Un enseignement-apprentissage socialement confiée à l’école.
La lecture à l’école est particulièrement instrumentée, codifiée, normée sur des procédures appelée méthodes qui se sont imposées comme des pratiques de référence. En revanche, la production écrite est moins structurée autour d’un rituel et surtout son enseignement passe justement par la lecture. D’ailleurs, les dispositifs d’enseignent-apprentissage sont généralement conçus de sorte que l’écriture sert de moyen d’évaluation de la lecture.


Les représentations
La lecture et l’écriture représentent également des activités scolaires. Pour cette raison, elles sont souvent matérialisées dans la programmation et l’organisation pédagogique des enseignement-apprentissage par l’enseignant qui leur affecte des plages horaires et par les élèves qui peuvent leur affecter des cahiers.

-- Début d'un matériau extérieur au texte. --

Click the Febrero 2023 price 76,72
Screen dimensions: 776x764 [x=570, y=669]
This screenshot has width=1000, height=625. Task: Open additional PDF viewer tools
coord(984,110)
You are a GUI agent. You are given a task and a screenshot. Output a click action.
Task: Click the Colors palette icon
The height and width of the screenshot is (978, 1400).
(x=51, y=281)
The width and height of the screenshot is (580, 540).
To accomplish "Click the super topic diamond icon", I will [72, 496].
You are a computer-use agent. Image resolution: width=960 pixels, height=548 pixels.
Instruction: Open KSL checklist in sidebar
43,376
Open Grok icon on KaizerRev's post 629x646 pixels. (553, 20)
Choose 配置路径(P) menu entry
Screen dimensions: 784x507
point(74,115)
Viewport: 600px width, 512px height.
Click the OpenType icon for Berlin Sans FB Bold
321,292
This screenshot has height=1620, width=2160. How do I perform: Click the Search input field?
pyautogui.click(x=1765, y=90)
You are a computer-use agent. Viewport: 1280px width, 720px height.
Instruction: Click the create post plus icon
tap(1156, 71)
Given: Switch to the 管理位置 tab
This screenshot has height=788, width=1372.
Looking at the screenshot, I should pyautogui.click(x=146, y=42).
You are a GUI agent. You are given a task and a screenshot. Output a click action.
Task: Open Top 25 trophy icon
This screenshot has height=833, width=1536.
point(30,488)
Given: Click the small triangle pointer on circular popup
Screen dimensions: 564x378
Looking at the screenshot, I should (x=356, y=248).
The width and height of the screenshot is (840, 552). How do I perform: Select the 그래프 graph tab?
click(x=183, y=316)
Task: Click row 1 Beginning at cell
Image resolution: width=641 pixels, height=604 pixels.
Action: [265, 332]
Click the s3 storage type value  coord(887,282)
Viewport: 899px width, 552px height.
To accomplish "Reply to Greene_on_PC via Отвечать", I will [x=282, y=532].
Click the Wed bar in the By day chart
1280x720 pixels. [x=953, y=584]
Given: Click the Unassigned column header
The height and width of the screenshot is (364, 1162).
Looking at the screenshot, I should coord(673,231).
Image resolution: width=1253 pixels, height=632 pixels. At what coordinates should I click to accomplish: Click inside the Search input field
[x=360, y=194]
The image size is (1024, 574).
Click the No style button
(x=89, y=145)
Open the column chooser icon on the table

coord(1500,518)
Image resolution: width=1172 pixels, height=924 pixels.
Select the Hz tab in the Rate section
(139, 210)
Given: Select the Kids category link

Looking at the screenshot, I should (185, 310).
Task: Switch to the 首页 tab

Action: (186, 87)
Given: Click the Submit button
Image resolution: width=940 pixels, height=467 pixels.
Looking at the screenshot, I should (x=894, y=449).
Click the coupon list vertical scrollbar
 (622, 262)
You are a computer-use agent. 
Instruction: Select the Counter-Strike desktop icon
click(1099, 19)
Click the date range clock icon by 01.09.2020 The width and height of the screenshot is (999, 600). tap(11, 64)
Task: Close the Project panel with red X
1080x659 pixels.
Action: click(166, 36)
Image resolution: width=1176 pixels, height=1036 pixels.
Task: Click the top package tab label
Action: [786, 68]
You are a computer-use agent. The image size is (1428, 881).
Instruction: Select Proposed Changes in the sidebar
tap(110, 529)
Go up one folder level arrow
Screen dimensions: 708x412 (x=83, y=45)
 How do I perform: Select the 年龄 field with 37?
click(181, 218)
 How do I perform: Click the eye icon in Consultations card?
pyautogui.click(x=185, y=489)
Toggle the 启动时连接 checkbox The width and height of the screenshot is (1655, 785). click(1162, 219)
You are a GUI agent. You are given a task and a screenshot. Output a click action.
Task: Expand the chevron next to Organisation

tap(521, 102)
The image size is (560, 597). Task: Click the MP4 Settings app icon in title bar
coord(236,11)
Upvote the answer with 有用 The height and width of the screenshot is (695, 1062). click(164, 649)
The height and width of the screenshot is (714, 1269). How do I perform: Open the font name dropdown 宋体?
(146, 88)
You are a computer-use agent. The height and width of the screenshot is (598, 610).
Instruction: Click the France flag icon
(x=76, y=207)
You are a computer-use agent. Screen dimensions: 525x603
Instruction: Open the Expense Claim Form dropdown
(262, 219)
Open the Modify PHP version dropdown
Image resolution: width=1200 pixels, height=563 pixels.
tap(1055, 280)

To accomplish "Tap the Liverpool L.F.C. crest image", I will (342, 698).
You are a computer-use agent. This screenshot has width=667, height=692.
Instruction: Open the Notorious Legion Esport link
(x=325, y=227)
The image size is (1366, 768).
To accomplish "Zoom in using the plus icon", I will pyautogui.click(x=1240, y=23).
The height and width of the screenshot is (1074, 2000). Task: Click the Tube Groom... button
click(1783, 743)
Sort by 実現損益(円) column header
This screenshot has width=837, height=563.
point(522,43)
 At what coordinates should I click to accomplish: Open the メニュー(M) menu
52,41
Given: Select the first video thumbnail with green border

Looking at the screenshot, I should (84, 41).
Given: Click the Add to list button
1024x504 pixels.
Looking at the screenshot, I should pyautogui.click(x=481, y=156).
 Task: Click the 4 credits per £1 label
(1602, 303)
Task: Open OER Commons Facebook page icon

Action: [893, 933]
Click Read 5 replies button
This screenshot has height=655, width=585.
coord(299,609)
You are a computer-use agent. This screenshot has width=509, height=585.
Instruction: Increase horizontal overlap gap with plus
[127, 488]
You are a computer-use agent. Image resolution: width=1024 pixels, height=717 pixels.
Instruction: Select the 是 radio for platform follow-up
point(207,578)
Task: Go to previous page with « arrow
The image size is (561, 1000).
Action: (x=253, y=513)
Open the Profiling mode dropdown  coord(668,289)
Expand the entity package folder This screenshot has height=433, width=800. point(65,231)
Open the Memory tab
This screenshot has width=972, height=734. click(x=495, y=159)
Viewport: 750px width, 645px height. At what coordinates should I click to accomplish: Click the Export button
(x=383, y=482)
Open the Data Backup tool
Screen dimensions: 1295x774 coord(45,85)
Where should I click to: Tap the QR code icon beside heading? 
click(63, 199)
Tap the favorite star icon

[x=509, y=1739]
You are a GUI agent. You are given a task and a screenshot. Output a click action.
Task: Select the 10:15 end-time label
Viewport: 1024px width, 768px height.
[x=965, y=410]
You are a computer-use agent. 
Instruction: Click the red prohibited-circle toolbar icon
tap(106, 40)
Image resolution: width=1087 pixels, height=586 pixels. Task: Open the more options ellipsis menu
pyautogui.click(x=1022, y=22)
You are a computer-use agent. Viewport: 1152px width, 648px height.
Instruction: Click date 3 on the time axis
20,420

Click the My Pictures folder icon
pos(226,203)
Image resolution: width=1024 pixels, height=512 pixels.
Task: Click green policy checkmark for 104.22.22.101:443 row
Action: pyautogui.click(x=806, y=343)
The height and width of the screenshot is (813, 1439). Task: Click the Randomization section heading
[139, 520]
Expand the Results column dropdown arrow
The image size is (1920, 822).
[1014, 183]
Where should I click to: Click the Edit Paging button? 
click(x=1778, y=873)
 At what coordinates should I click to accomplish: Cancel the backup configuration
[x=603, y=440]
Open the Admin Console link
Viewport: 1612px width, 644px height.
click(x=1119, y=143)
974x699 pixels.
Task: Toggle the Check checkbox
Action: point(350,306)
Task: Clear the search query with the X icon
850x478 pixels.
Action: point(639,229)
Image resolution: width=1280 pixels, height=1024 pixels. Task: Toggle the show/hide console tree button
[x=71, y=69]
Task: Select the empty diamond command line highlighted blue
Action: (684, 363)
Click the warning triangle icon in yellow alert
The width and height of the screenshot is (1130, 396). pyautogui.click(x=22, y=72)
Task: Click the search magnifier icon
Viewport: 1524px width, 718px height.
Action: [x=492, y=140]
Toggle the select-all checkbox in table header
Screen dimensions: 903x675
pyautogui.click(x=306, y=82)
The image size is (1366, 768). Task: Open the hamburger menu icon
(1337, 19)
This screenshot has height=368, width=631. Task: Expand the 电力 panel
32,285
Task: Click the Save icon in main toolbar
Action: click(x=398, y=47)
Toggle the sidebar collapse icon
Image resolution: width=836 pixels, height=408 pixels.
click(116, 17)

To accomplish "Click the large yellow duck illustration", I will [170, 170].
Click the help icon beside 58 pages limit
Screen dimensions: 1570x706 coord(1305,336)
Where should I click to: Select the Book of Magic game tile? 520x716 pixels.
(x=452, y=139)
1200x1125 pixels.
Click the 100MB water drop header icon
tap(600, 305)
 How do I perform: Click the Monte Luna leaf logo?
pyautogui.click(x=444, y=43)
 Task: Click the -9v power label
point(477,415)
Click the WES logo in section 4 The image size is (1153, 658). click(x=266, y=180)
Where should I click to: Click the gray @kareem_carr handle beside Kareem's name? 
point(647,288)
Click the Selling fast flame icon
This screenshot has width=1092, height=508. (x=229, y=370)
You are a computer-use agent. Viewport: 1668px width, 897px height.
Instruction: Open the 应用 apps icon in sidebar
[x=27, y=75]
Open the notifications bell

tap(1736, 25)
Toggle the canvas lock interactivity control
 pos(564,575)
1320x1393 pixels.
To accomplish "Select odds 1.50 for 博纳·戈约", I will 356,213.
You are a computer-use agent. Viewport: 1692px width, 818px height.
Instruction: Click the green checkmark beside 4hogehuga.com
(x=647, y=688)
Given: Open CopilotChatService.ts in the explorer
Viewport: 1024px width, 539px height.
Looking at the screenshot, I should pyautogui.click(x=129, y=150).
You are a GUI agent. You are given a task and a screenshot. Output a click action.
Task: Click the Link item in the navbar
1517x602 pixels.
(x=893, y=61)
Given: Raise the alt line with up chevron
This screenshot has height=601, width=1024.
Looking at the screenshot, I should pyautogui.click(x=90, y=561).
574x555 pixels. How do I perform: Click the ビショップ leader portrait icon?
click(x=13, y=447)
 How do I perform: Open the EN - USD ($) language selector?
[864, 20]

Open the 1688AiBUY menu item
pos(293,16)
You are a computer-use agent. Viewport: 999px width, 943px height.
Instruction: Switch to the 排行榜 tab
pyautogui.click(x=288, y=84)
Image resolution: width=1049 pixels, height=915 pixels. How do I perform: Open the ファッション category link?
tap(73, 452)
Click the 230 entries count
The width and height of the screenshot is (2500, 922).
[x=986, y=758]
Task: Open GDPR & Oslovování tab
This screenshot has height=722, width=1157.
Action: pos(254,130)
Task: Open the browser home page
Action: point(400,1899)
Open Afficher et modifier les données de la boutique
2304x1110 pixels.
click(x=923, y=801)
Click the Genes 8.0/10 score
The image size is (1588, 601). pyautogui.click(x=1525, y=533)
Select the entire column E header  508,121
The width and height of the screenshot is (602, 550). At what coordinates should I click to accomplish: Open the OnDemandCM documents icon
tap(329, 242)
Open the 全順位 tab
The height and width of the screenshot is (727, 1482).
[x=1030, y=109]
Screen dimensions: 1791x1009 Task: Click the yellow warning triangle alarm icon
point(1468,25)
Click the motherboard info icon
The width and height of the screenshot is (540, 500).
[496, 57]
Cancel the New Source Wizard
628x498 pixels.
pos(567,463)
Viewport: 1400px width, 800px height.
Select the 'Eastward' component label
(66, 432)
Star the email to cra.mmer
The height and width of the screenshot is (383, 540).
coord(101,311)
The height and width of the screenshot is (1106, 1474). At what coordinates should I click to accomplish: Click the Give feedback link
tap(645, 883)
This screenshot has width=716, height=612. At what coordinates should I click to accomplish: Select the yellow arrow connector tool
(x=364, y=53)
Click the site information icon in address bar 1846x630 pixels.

Dans les représentations des enseignants et des élèves, l’écriture est plus proche de la notion de travail que la lecture

Les opérations cognitives
Au niveau méta, les activités font appel à des processus communs de résolution de problème, de construction de but, d’activation de schémas de connaissance et de contrôle. Dans la mise en pratiques, les postures et opérations cognitives mobilisées par l’une et l’autre activité sont très différentes et très éloignées

Cette entrée s’appuie, ainsi qu’on peut le constater à travers ce tableau de synthèse, sur une hypothèse basse, se contentant d’affirmer l’existence d’« une base de compétences communes » (Reuter, p : 3).

C’est la seconde entrée qui pose le problème réellement en termes d’interaction, autrement dit, en termes de « production d’effets d’une pratique sur l’autre » (Reuter, p : 3). Au préalable, il a paru utile de recadrer le débat. Les différences entre les activités de lecture et de production écrite sont trop évidentes pour être niées, ni même sous-estimées. La conséquence qu’on en tire, c’est qu’’il ne peut s’opérer de transfert automatique de l’une à l’autre par simple imprégnation et surtout pas de la lecture à l’écriture. On doit donc concéder à la première entrée au moins que l’interaction lecture-écriture ne peut constituer mécaniquement « la condition d’une véritable entrée en écriture » ou même de « facilitation pour le développement de chacune des deux compétences » (Reuter, p : 9). Cet avertissement corrige la perception généralement admise qu’il suffit de lire pour maîtriser l’écrit. Il n’empêche que chaque pratique produit des effets sur l’autre. Par exemple, au niveau de la construction mentale des activités, l’écriture convoque la lecture comme nécessité interne directe qui l’influence durablement à son tour par l’activation des multiples acquis qu’elle permet. C’est pourquoi au lieu de s’arrêter à des perceptions impressionnistes, il faudrait plutôt développer une vision plus scientifique de l’interaction lecture-écriture, voire de l’écriture à la lecture (Garcia-Debanc, 1996). En définissant les modalités, en identifiant les points d’ancrage et en élaborant des situations médiatrices adaptées sur la base d’une didactique clairement structurée autour d’un projet d’enseignement-apprentissage, on arrivera très certainement à favoriser l’acquisition et le transfert des compétences de l’une à l’autre.